Instructions for Completing ‘Appointment of Proxy’ Form

  1. A member entitled to attend and vote at an Annual General Meeting is entitled to appoint not more than two proxies to attend and vote on a poll on their behalf. The appointment of a second proxy must be done on a separate copy of the Proxy Form. Where more than one proxy is appointed, such proxy must be allocated a proportion of the member’s voting rights. If a member appoints two proxies and the appointment does not specify this proportion, each proxy may exercise half the votes. A duly appointed proxy need not be a member of the Company.

  2. Where a member’s holding is in one name the holder must sign. Where the holding is in more than one name, all members should sign.

  3. Where a Proxy Form or form of appointment of corporate representative is lodged and is executed under a power of attorney, the power of attorney must be lodged in like manner as this Proxy Form.

  4. Corporate members should comply with the execution requirements set out on the Proxy Form or otherwise with the provisions of Section 127 of the Corporations Act. Section 127 of the Corporations Act provides that a company may execute a document without using its common seal if the document is signed by:

  5. 2 directors of the company;

  6. a director and a company secretary of the company; or

  7. for a proprietary company that has a sole director who is also the sole company secretary – that director.

For the Company to rely on the assumptions set out in Section 129(5) and (6) of the Corporations Act, a document must appear to have been executed in accordance with Section 127(1) or (2). This effectively means that the status of the persons signing the document or witnessing the affixing of the seal must be set out and conform to the requirements of Section 127(1) or (2) as applicable. In particular, a person who witnesses the affixing of a common seal and who is the sole director and sole company secretary of the company must state that next to his or her signature.

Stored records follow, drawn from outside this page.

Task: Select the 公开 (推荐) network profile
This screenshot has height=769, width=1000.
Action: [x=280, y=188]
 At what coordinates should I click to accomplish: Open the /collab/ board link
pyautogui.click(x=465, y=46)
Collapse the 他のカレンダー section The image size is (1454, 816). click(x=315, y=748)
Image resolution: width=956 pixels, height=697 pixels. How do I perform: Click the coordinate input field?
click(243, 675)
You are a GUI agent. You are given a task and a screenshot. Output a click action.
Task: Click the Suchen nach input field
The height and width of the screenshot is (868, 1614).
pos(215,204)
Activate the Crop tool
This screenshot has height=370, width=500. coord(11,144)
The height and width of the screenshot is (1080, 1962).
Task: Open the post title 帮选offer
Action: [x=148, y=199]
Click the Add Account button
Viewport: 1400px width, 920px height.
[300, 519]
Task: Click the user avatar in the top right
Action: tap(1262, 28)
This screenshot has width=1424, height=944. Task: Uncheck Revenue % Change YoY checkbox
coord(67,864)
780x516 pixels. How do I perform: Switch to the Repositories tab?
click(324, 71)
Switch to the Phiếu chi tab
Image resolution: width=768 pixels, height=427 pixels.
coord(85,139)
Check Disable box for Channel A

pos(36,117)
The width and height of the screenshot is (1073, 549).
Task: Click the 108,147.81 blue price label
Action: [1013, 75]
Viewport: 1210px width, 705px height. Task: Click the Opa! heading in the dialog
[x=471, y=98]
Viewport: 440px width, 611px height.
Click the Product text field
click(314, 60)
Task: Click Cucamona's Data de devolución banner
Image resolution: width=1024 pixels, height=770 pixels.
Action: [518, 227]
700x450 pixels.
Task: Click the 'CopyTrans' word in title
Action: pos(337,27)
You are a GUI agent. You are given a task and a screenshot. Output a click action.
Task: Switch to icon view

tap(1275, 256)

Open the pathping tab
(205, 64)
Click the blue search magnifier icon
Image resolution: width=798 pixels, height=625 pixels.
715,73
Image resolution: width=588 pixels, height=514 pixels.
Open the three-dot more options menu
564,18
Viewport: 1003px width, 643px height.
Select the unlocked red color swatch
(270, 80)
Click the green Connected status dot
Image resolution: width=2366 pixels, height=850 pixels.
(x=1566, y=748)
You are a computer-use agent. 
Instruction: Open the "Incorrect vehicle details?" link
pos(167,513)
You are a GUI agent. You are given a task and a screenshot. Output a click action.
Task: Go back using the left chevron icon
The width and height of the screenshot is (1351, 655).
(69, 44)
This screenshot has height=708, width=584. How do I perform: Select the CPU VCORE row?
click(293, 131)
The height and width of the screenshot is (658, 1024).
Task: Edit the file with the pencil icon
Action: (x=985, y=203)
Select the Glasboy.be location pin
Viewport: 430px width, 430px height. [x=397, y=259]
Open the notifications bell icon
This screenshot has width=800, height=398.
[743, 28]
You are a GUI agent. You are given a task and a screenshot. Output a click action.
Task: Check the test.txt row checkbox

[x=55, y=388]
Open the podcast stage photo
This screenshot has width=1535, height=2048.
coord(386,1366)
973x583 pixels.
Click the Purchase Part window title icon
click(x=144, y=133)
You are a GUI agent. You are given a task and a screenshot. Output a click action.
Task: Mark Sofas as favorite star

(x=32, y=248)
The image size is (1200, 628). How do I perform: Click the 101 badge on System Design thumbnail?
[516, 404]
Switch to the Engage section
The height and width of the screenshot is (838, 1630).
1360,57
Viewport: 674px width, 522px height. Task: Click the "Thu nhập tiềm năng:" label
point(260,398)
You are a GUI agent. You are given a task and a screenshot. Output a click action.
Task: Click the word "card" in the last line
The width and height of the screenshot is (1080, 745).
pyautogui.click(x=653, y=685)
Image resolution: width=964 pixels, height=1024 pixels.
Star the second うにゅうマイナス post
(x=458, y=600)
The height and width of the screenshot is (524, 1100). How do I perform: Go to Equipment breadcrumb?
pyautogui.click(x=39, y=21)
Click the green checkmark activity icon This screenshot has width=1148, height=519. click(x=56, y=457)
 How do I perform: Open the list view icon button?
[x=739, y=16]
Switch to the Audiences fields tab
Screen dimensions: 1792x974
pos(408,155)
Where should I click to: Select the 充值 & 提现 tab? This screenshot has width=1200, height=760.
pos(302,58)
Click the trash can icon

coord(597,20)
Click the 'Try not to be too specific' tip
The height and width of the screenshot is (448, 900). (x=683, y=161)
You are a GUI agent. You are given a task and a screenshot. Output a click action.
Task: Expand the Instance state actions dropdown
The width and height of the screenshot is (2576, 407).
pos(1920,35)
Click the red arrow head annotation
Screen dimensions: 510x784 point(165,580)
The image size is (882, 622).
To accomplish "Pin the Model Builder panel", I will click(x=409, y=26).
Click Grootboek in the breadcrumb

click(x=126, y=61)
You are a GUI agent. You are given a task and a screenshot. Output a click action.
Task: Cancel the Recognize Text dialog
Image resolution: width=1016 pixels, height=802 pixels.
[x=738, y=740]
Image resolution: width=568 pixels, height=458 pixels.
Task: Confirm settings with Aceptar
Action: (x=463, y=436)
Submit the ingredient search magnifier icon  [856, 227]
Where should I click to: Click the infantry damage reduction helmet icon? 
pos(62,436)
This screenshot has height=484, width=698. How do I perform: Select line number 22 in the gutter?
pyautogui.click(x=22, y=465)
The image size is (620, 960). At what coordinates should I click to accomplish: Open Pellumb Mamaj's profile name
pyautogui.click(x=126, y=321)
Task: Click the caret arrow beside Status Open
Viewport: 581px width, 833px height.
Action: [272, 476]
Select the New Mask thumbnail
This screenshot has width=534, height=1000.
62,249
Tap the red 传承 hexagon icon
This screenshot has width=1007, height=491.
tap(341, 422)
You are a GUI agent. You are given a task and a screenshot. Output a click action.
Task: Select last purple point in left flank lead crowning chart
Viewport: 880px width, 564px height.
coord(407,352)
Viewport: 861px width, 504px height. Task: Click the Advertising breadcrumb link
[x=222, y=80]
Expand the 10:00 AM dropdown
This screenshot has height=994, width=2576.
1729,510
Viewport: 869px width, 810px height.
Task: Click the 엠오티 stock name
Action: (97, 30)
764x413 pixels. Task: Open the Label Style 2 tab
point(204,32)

  1. Completion of a Proxy Form will not prevent individual members from attending the Annual General Meeting in person if they wish. Where a member completes and lodges a valid Proxy Form and attends the Annual General Meeting in person, then the proxy’s authority to speak and vote for that member is suspended while the member is present at the Annual General Meeting.

  2. To vote by proxy, please complete and sign the enclosed Proxy Form and return by:

  3. (a) post to BioPharmica Limited, 14 View Street, North Perth, Western Australia; or

  4. (b) facsimile to the Company on facsimile number +61 8 9328 8733,

so that it is received not later than 10.00 am (WST) on 28 November 2007.

  • Proxy forms received later than this time will be invalid.